Supplied records:
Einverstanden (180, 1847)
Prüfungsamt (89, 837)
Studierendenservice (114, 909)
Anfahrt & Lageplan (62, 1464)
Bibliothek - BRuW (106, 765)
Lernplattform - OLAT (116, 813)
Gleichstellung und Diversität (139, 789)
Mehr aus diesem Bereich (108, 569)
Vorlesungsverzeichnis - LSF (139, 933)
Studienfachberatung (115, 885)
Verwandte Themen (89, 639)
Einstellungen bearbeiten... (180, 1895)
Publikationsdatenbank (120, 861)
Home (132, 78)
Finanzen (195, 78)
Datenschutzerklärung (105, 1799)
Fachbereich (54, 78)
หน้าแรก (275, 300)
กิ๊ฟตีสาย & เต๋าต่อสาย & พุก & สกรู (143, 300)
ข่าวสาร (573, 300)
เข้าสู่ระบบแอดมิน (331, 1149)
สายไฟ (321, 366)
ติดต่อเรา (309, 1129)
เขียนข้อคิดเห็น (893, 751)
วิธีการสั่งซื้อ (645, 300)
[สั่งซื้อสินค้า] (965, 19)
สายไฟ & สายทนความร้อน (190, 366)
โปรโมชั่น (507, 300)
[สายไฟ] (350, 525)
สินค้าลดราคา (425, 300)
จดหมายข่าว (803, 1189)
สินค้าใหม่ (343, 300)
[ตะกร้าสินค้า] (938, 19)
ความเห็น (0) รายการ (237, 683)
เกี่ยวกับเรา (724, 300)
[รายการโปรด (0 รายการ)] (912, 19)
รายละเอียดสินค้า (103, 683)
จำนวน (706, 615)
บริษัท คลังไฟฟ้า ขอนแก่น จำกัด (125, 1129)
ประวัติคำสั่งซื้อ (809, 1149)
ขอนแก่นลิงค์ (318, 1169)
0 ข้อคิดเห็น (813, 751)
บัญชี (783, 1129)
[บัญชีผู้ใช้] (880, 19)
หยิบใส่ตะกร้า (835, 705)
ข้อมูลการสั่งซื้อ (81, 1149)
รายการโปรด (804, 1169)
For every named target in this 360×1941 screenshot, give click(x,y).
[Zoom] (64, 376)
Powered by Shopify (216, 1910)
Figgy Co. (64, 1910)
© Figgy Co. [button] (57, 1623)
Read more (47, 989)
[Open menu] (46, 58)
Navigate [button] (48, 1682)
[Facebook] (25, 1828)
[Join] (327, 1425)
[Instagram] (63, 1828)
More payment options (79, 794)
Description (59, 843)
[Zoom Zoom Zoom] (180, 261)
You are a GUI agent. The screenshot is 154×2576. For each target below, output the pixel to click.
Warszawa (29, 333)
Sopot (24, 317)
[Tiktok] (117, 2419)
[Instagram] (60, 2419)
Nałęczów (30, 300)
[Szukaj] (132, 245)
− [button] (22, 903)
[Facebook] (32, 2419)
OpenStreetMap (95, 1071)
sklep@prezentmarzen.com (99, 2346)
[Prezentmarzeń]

Aim of the exercise:
Provide the number of lines above in which the word "screenshot" appears, with no further words.

Answer for this exercise:
2